ParaFormer in production: Serving hundreds of millions of daily transformer forecasts for small business underwriting

Parafin Research

The same attention mechanism powering frontier large language models such as ChatGPT and Claude is structurally suited to small business underwriting. A companion post ParaFormer: A transformer architecture for small business credit underwriting“ details the model itself: how attention recovers annual seasonality from raw monthly inputs, how static features modulate the temporal pathway, and the training paradigm. This post documents the production pipeline, the modeling and engineering decisions that hold forecast robustness fixed while driving the system inside a tractable compute and latency budget.

These forecasts power real-time money movement and therefore lending at scale.

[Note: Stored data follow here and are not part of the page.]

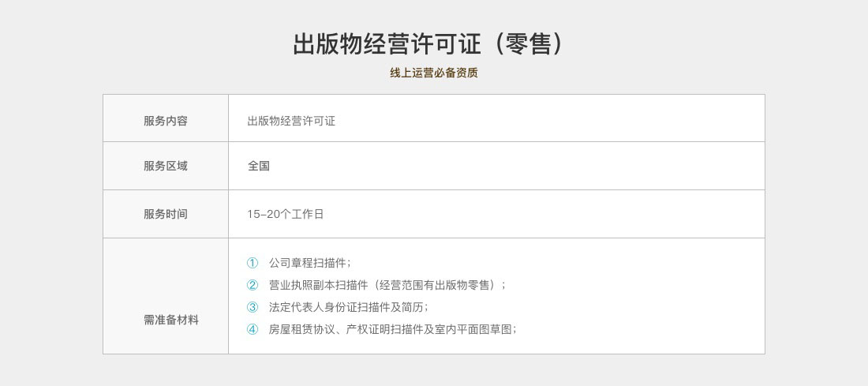Select the 服务时间 row label
Viewport: 868px width, 386px height.
click(x=166, y=214)
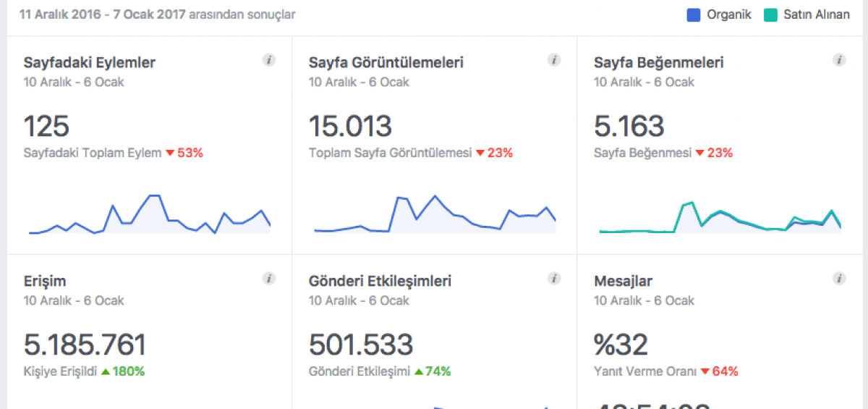This screenshot has height=409, width=868.
Task: Open the Erişim card heading
Action: pos(45,281)
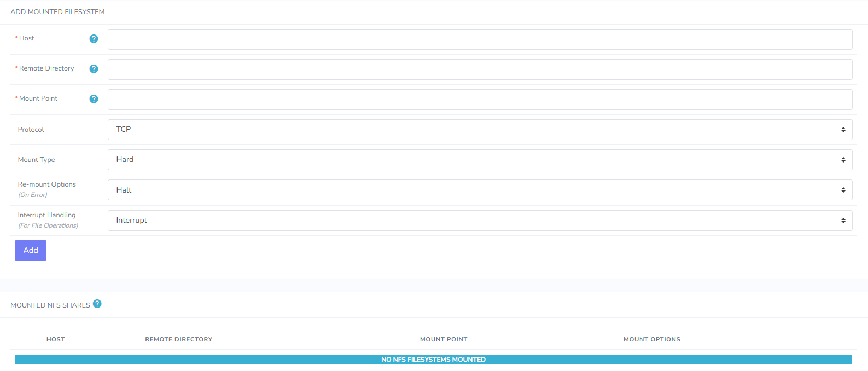Viewport: 868px width, 371px height.
Task: Expand the Interrupt Handling dropdown
Action: (x=480, y=221)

At Parafin, the forecast is a critical input to offer sizing across an embedded-lending network spanning Amazon, DoorDash, Walmart, and dozens of other platforms; a tail error is not a metric regression but a missized loan. Throughput is equally consequential. Daily inference runs over years of history for more than a million merchants, ingesting billions of input points and emitting 17 quantiles across a 12-month horizon per merchant. Hundreds of millions of predictions per day. The objective is to preserve forecast robustness under a fixed compute and latency ceiling.

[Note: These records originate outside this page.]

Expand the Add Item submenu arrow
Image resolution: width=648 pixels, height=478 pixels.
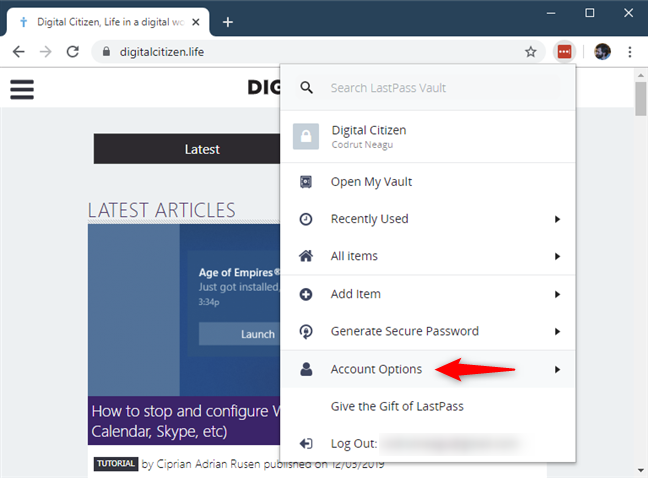557,294

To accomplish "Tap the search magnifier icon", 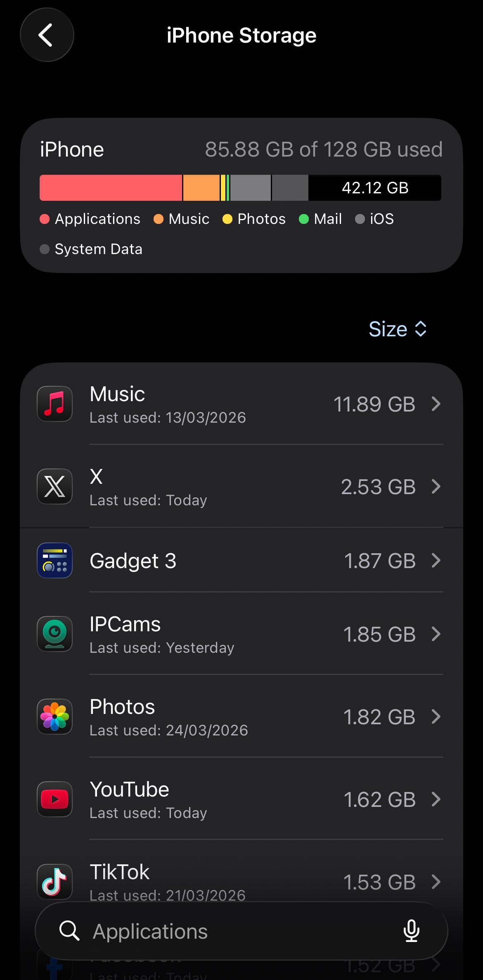I will (69, 931).
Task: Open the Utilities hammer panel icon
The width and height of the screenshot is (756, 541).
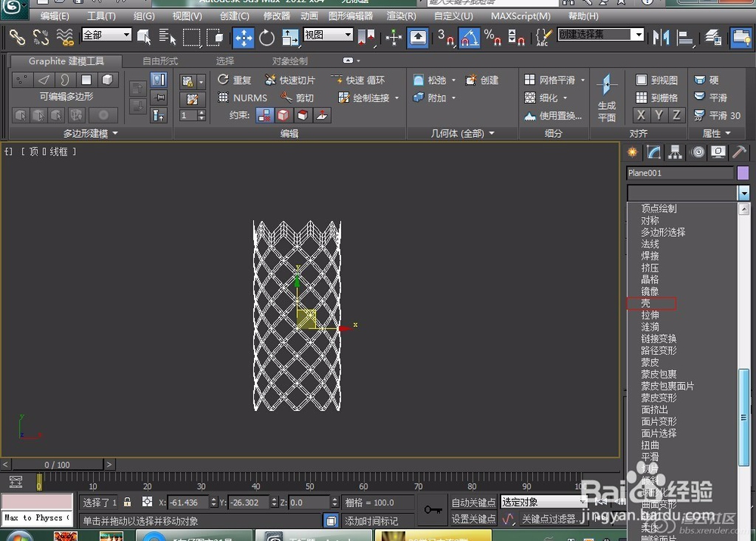Action: (x=739, y=152)
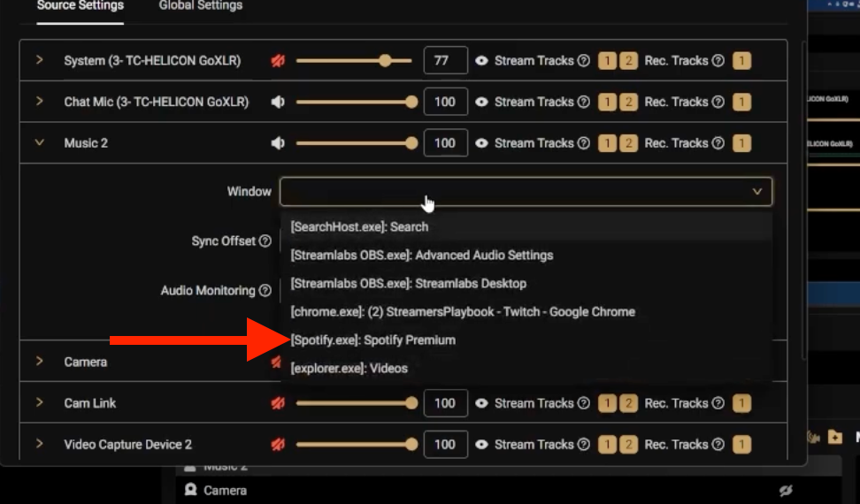
Task: Select Spotify Premium from window list
Action: tap(373, 340)
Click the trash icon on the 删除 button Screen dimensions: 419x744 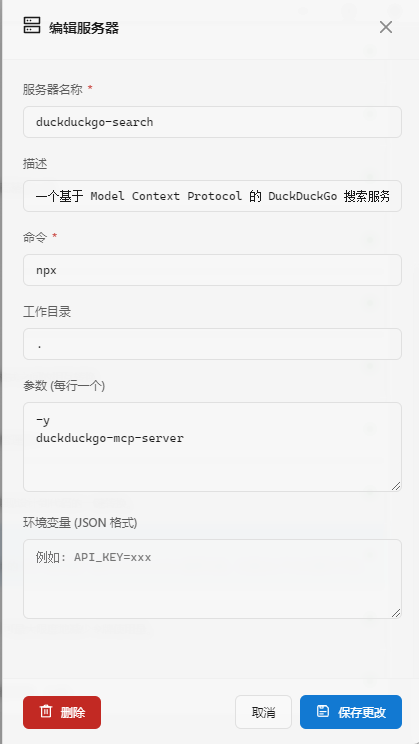point(46,711)
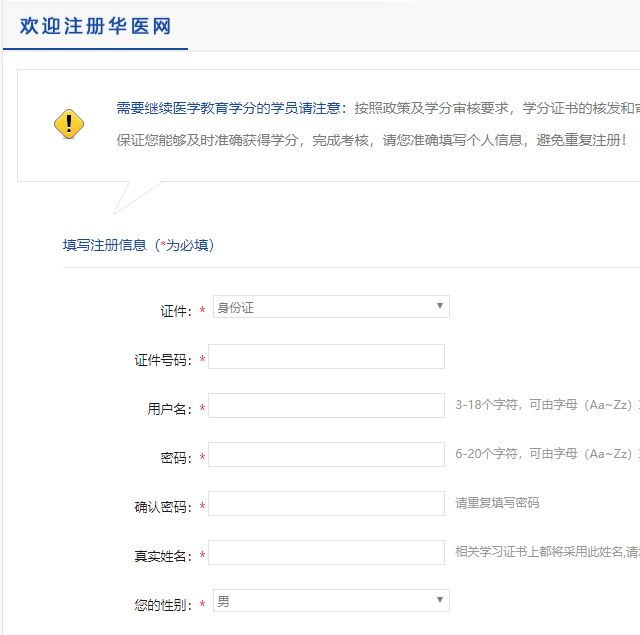Click the 确认密码 input field

[326, 504]
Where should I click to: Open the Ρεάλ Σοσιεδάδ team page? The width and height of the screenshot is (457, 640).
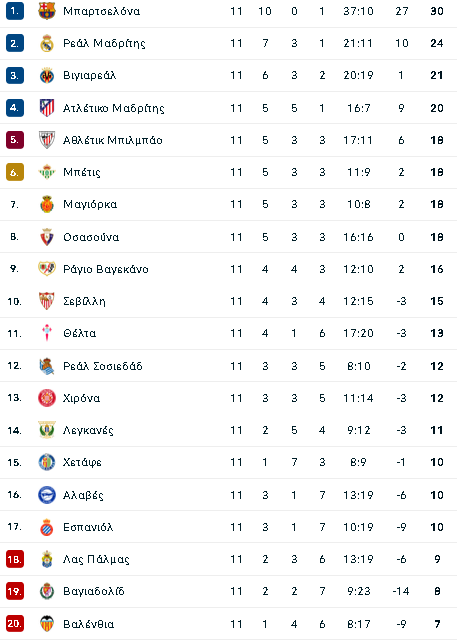[x=102, y=366]
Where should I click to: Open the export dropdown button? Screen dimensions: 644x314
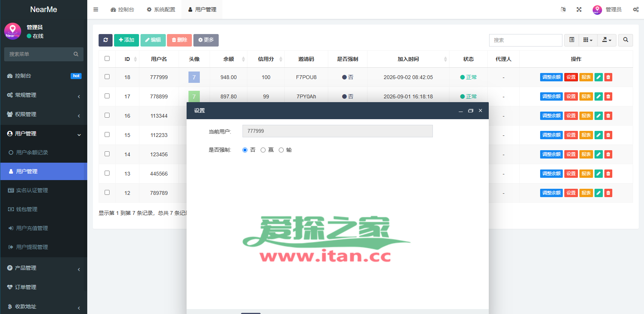pyautogui.click(x=607, y=40)
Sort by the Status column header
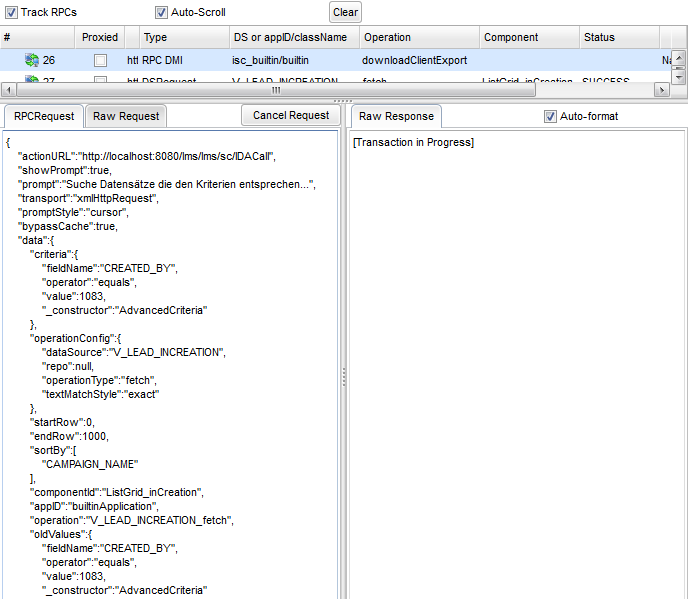The image size is (688, 599). point(618,37)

The remainder of this post describes how we met both targets: forecast robustness that improves on the prior production system, with daily inference completing in under an hour at population scale.

1. Population segmentation and temporal granularity

The first lever is scope. Not every merchant warrants a deep sequence model, and not every temporal resolution justifies its compute. Fixing these boundaries early maximizes both robustness and efficiency.

1.1 Routing by data density

We partition the 1M+ merchant population into three inference pathways:

  • Dormant and churned accounts — zero sales over the trailing 12 months bypass model inference entirely and receive a static zero forecast.
  • Active, short-history merchants (<12 months) route to a lightweight, conservative model. The TFT’s self-attention is engineered to capture long-range temporal dependence and annual seasonality; on sub-annual sequences it confers no advantage.
  • Active, long-history merchants (≥12 months) pass to the full TFT pipeline.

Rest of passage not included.